Clinicians are principally interested in the interpretation of a test result. Thus, the clinical utility of sensitivity and specificity are limited by the fact that you need outcome (gold standard) data to calculate them. Clinicians need to know how likely disease is, given the result of their test. Predictive values are useful here.
The positive predictive value (+PV) of a test is defined as the proportion of patients with positive test results who truly have the disease, or algebraically from Fig. 1, a/(a+b). From Example A in Fig. 2, the +PV 30/35 (0.86) is very good. The likelihood of coronary artery disease is very high given a positive exercise ECG test. The negative predictive value (—PV) is the proportion of patients with a negative test who do not have the disease, calculated as d/(c+d). In Example A, the —PV is 45/65 (0.69).
One important clinical issue is to be aware of the approximate prevalence of the problem in your practice population. The predictive values of a test vary with the underlying prevalence of the disease in the target population. This is illustrated in Fig. 2 by comparing Example B with Example A. In Example B, a community sample of 1000 was screened using an exercise ECG and the true disease status also determined by angiography. The sensitivity and specificity of the test are identical in both Examples A and B (Se = 0.6, Sp = 0.9). However, the positive predictive value, which was diagnostically useful at 0.86 in Example A, has fallen to 0.38 in the screened population in Example B (60/160). Thus, in the unselected community sample where the underlying prevalence of disease was only 100/1000 (or 10%) the proportion of patients with a positive test who truly had the disorder had fallen to 38% — in other words, in this sample, conducting the test did not contribute to diagnostic certainty about the presence of atherosclerotic disease.
Even if the test were very specific, a low prevalence of disease in the underlying population would produce a low positive predictive value. Test positive results in this setting will be largely false positives (100/160 in Example B).
Clinical judgment and examination increases the 'prevalence of disease'. Thus, exercise ECGs applied to the unselected community would imply a low prevalence and poor +PV. Clinical judgments can increase the prevalence — if one targeted middle aged males who smoked and were hypertensive, then the yield from an exercise ECG test would be much higher (a +PV approaching that in Example A).

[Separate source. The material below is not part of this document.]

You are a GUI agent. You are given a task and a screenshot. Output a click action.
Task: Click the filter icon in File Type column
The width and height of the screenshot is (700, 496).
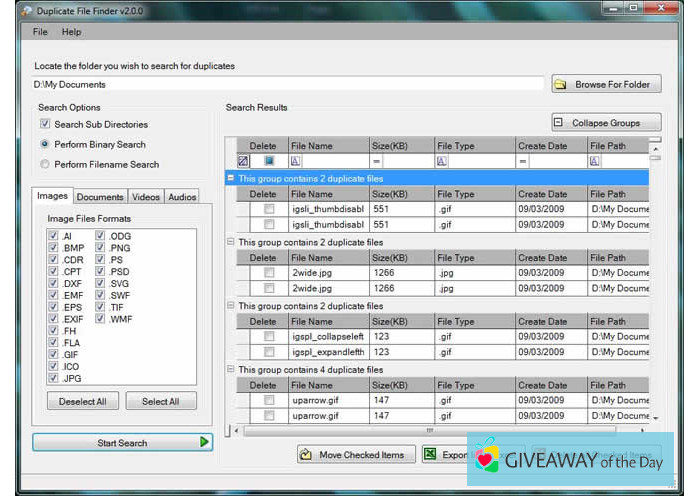point(442,161)
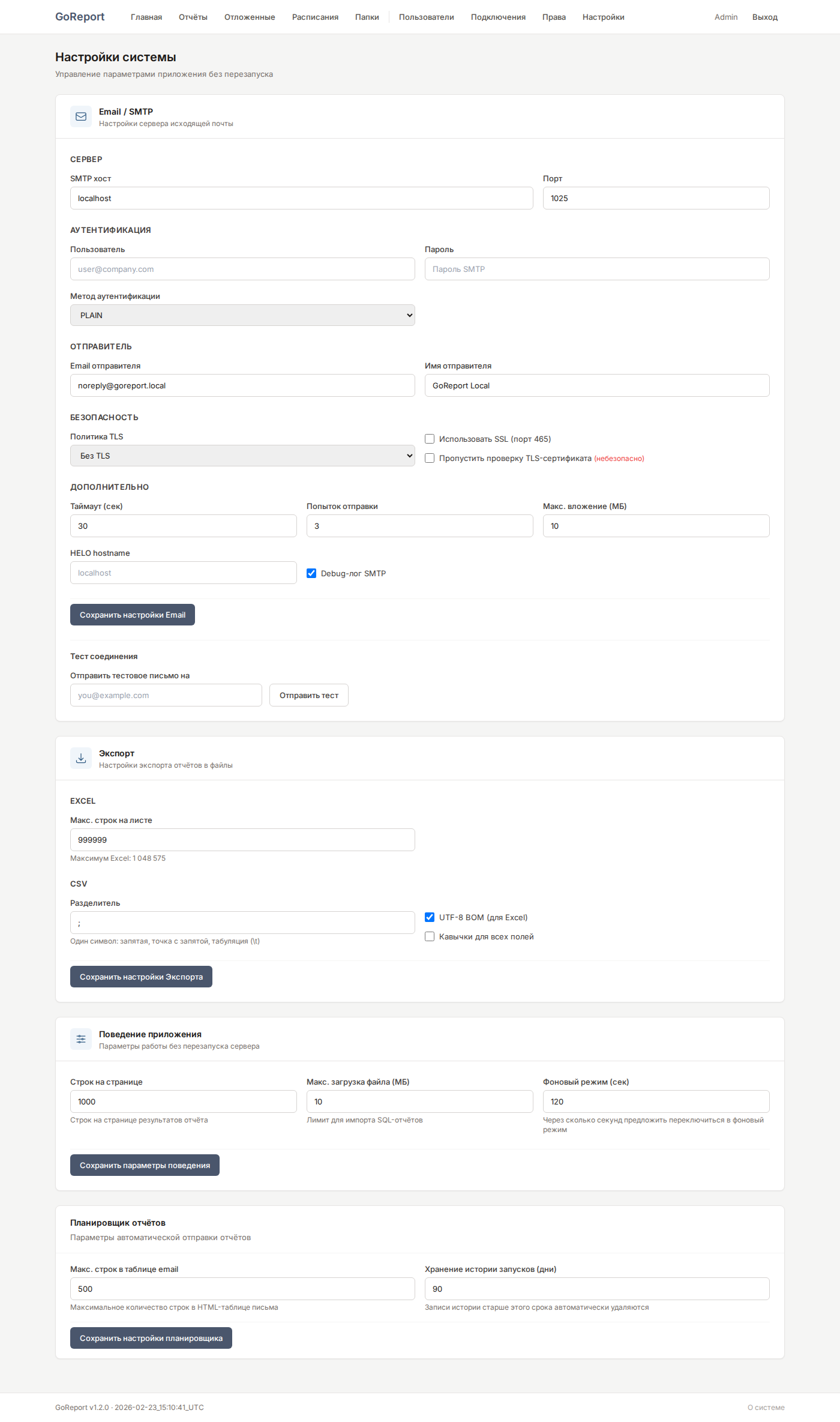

This process of 'increasing the likelihood of disease' (prevalence) selects subjects so that diagnostic tests are more useful. Clinical signs and a history of post-prandial pain will be needed before gastric endoscopy is recommended. More detailed test results will be essential before submitting patients to a liver biopsy to diagnose chronic active hepatitis — the preliminary tests, including LFTs and ultrasound results increase the likelihood of hepatitis and make the (potentially hazardous) biopsy test worthwhile.